Behind the Paper

When Technical Success Is Not Enough: Rethinking Decision-Making in Aesthetic Plastic Surgery

What happens when technically successful aesthetic procedures still lead to patient dissatisfaction? This reflection explores the clinical and ethical questions that motivated our recently published work in Aesthetic Plastic Surgery.

As plastic surgeons, we are trained to value precision, technique, and measurable outcomes. Over the years, I have learned that while technical excellence is indispensable, it is not always sufficient to ensure a successful aesthetic surgery. This realization did not come from complications or poor surgical results, but rather from encounters with patients who, despite objectively good outcomes, remained dissatisfied.

This article was born from that tension.

A recurring clinical paradox

In daily practice, most surgeons eventually face a paradox: patients with technically sound results who continue to express discomfort, disappointment, or emotional distress. Initially, these cases are often interpreted as communication failures or unrealistic expectations. However, with time, patterns begin to emerge. Some patients present subtle psychological and emotional traits that are not captured by traditional preoperative evaluations, yet significantly influence postoperative satisfaction.

These encounters prompted a fundamental question: Are we truly evaluating surgical candidates in a comprehensive way, or are we overly focused on anatomy and technique?

Beyond anatomy and technique

The existing literature in aesthetic plastic surgery offers robust guidance on surgical planning, technical execution, and complication management. What is less structured, however, is the decision-making process that precedes the operation—particularly when it comes to identifying patients who may not benefit emotionally from surgery, regardless of technical success.

This gap became increasingly evident in my practice. I began to realize that the decision not to operate can sometimes be the most ethical and professionally responsible choice a surgeon can make. Yet, making that decision requires more than intuition; it requires a structured framework.

The motivation behind the study

The article published in Aesthetic Plastic Surgery emerged from the need to formalize this aspect of clinical judgment. Rather than proposing a psychological diagnosis or replacing mental health professionals, the goal was to provide surgeons with a practical, ethical, and clinically applicable framework to guide preoperative decision-making.

The work integrates subjective clinical impressions, patient behavior during consultation, and structured evaluation tools to support a more comprehensive assessment. The intention was not to create barriers to surgery, but to protect both patients and surgeons from avoidable dissatisfaction and conflict.

Challenges along the way

One of the main challenges in developing this work was translating clinical intuition into an academically acceptable structure. Much of what experienced surgeons perceive during consultations is difficult to quantify.

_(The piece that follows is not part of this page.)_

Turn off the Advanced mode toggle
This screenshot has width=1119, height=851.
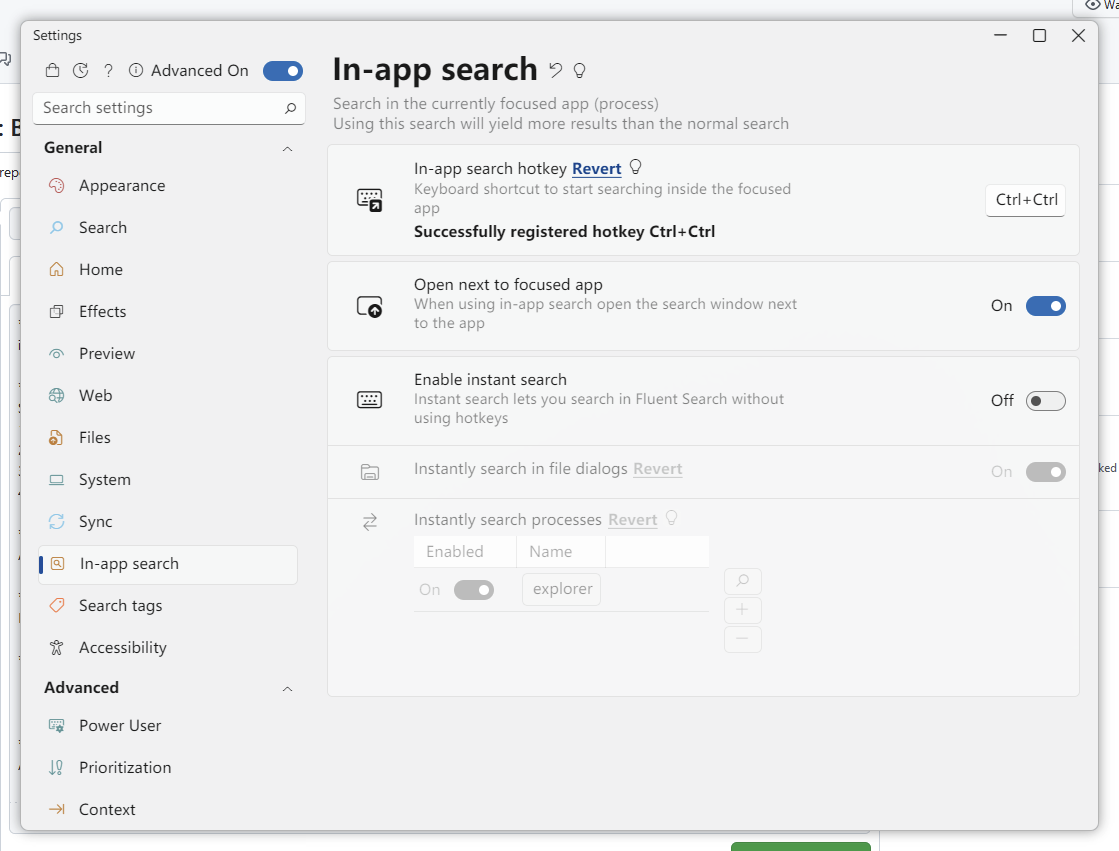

Nevertheless, ignoring these signals can lead to significant postoperative challenges, including emotional distress, conflict, and medicolegal risk.

Writing this paper required careful balance: acknowledging the importance of psychological factors without stigmatizing patients, and emphasizing ethical responsibility without adopting a paternalistic tone.

What I hope colleagues take from this work

My hope is that this article encourages surgeons to pause and reflect before committing to surgery. Technical mastery will always remain central to our profession, but true excellence also requires discernment, empathy, and the courage to say no when surgery is unlikely to serve the patient’s overall well-being.

If this work helps even a small number of surgeons feel more confident in making thoughtful, ethically grounded decisions, then it has fulfilled its purpose.

A broader reflection

Aesthetic surgery exists at the intersection of anatomy, perception, and emotion. Understanding this intersection is not a weakness—it is a sign of professional maturity. As our field continues to evolve, I believe that integrating structured ethical and psychological considerations into everyday practice is not optional, but essential.